**THE TASK**
Filter the entries beneath this task, copying only the lines that hold the word "computer".
(Beginning of DATA SUPPLIED)
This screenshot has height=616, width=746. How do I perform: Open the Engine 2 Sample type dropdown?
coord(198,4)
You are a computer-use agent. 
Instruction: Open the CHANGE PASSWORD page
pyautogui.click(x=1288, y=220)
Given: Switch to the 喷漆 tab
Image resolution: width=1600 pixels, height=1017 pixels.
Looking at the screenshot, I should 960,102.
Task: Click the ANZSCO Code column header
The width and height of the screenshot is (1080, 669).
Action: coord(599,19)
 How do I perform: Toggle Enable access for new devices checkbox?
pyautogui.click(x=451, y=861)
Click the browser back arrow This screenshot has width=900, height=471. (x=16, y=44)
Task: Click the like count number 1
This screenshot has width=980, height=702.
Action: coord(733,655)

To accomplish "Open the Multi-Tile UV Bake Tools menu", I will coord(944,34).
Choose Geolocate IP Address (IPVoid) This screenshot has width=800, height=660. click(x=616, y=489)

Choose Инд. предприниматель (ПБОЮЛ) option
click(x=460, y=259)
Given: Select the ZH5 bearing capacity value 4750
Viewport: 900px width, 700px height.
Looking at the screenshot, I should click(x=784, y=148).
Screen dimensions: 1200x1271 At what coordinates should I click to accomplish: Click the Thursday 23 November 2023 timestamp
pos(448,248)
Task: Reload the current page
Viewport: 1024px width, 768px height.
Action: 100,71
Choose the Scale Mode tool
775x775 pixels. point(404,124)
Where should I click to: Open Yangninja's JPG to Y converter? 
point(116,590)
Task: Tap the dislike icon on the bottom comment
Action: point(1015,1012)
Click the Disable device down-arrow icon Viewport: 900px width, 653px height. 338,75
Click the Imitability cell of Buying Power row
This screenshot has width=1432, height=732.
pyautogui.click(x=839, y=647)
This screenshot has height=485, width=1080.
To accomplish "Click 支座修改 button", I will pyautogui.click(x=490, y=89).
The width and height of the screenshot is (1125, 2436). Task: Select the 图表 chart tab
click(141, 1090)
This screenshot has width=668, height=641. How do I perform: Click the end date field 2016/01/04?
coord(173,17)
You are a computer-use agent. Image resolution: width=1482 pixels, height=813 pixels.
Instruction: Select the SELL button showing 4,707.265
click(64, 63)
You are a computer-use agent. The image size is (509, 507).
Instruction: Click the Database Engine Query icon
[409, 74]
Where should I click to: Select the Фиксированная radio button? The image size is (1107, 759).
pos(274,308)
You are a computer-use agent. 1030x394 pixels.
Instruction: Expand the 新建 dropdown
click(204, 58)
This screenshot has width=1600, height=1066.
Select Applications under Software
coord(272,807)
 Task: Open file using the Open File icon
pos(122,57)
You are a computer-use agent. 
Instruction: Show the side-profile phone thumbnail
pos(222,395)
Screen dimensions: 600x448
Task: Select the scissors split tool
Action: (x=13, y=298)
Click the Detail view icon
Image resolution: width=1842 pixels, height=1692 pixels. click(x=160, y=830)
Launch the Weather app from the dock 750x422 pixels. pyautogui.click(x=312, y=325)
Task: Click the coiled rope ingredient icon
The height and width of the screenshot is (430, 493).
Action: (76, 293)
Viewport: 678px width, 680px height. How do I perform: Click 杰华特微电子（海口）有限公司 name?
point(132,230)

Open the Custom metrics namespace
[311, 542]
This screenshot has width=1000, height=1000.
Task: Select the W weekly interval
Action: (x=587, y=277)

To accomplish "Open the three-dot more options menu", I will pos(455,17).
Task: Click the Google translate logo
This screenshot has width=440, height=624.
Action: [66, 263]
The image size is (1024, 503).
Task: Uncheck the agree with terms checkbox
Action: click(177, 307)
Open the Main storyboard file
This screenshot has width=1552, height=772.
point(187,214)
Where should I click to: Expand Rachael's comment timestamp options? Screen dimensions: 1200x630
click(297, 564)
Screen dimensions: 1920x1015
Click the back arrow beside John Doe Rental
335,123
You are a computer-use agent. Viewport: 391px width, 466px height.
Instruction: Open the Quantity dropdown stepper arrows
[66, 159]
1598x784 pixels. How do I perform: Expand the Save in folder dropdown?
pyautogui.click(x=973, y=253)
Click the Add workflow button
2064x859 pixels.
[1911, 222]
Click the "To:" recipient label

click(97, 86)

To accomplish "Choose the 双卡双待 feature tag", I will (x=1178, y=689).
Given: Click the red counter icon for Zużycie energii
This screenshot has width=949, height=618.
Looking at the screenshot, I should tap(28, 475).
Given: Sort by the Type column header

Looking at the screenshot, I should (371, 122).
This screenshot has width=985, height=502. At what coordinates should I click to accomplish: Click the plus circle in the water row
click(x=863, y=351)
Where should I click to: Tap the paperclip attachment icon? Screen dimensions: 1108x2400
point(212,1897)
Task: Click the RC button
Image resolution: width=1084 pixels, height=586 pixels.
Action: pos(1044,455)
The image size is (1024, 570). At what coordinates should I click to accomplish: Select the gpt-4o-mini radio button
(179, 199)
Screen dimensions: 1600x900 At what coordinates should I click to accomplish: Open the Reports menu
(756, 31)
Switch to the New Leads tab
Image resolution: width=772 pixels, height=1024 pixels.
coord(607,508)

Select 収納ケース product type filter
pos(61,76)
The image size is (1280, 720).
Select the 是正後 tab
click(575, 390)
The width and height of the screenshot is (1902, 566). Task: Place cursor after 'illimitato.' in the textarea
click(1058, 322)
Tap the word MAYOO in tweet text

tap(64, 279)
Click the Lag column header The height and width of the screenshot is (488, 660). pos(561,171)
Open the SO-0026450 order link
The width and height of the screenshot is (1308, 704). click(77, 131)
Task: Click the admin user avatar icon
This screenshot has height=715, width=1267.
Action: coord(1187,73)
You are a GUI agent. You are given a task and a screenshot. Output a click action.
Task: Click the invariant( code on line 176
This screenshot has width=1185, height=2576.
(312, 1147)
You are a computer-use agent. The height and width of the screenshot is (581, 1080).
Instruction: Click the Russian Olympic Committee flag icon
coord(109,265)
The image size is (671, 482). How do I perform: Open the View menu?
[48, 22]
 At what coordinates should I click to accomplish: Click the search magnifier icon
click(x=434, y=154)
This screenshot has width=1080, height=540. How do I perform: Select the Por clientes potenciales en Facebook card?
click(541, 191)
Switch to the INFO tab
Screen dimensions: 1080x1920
(End of DATA SUPPLIED)
**EXERCISE ANSWER**
You are a computer-use agent. 
You are a computer-use agent. Image resolution: width=1482 pixels, height=813 pixels.
You are a computer-use agent. The image size is (509, 507).
You are a computer-use agent. 1030x394 pixels.
You are a computer-use agent. 
You are a computer-use agent. Viewport: 391px width, 466px height.
You are a computer-use agent. The height and width of the screenshot is (581, 1080).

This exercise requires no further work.